Increased Susceptibility to Structural Acute Kidney Injury in a Mouse Model of Presymptomatic Cardiomyopathy
Published online on July 05, 2017
Abstract
The early events that signal renal dysfunction in presymptomatic heart failure are unclear. We tested the hypothesis that functional and mechanistic changes occur in the kidney that precede the development of symptomatic heart failure. We employed a transgenic mouse model with cardiomyocyte-specific overexpression of mutant alpha-B-crystallin that develops slowly progressive cardiomyopathy.
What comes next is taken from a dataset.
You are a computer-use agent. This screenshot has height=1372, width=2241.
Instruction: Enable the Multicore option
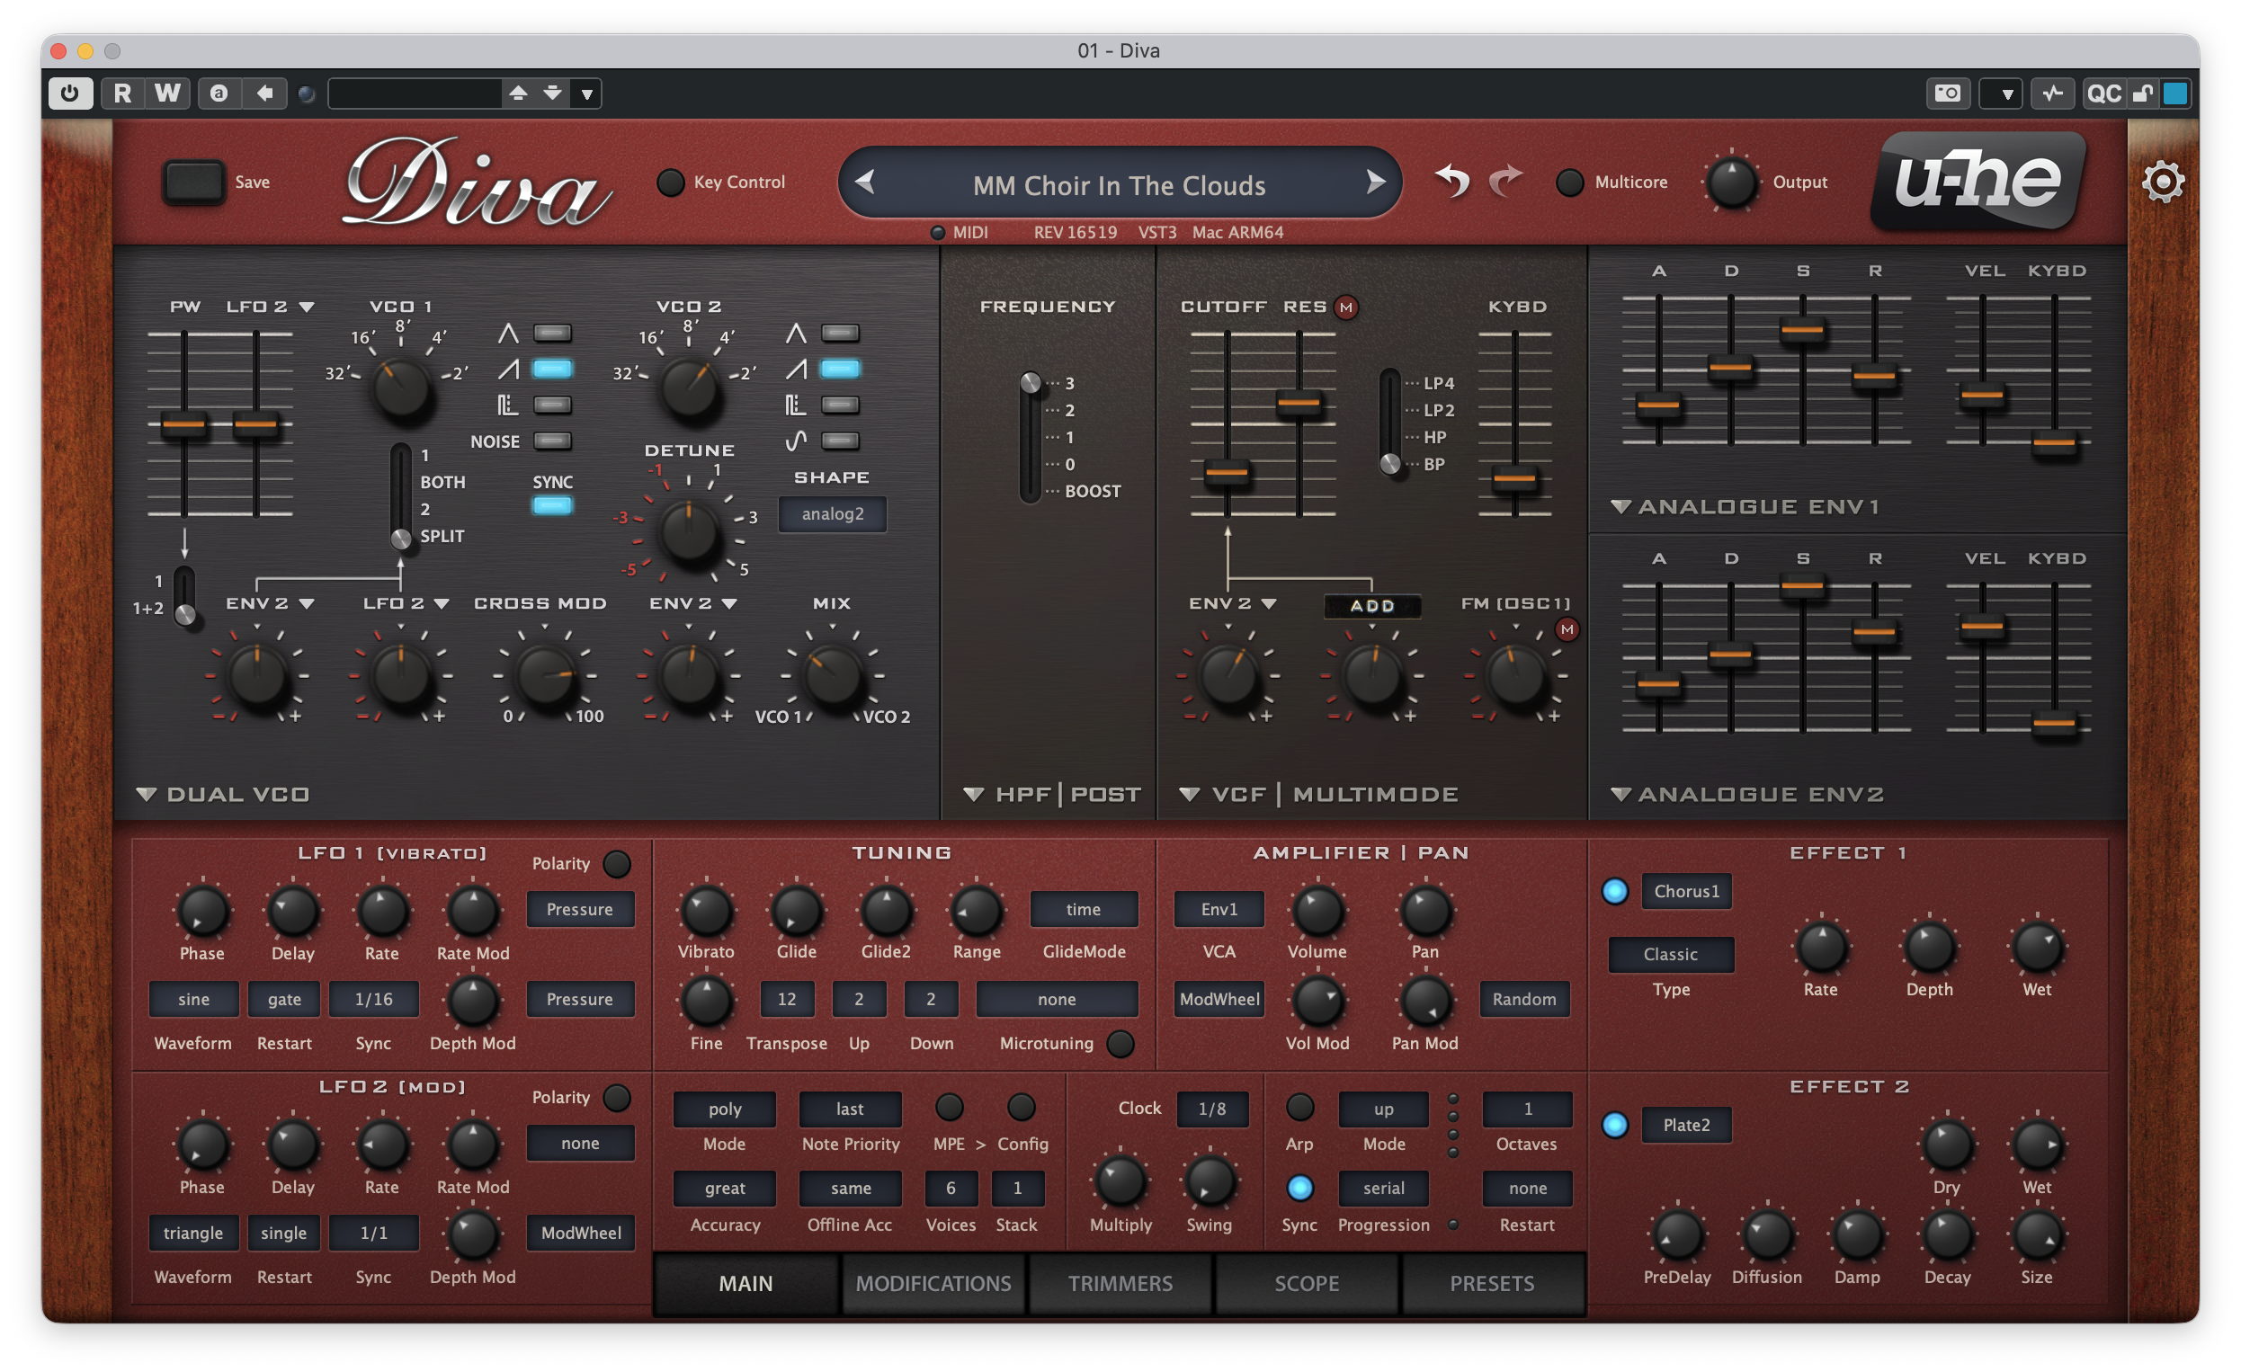pyautogui.click(x=1569, y=183)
Presymptomatic transgenic mice displayed an increase in serum creatinine (1.17 ± 0.34 versus wild type 0.65 ± 0.16 mg/dL, p<0.05), and in urinary neutrophil gelatinase-associated lipocalin (NGAL, 278.92 ± 176.24 versus wild type 49.11 ± 22.79 ng/mL, p<0.05), but no renal fibrosis. Presymptomatic transgenic mouse kidneys exhibited a two-fold upregulation of the Ren1 gene, marked over-expression of renin protein in the tubules, and a worsened response to ischemia-reperfusion injury based on serum creatinine (2.77 ± 0.66 in transgenic mice versus 2.01 ± 0.58 mg/dL in wild type, p<0.05), urine NGAL (9198.79 ± 3799.52 in transgenic mice versus 3252.94 ± 2420.36 ng/mL in wild type, p<0.05), tubule dilation score (3.4 ± 0.5 in transgenic mice versus 2.6 ± 0.5 in wild type, p<0.05), tubule cast score (3.2 ± 0.4 in transgenic mice versus 2.5 ± 0.5 in wild type, p<0.05), and Tunel-positive nuclei (10.1 ± 2.1 in the transgenic group versus 5.7 ± 1.6 per 100 cells counted in wild type, p<0.01). Our findings indicate functional renal impairment, urinary biomarker elevations, and induction of renin gene and protein expression in the kidney that occur in early presymptomatic heart failure, which increase the susceptibility to subsequent acute kidney injury.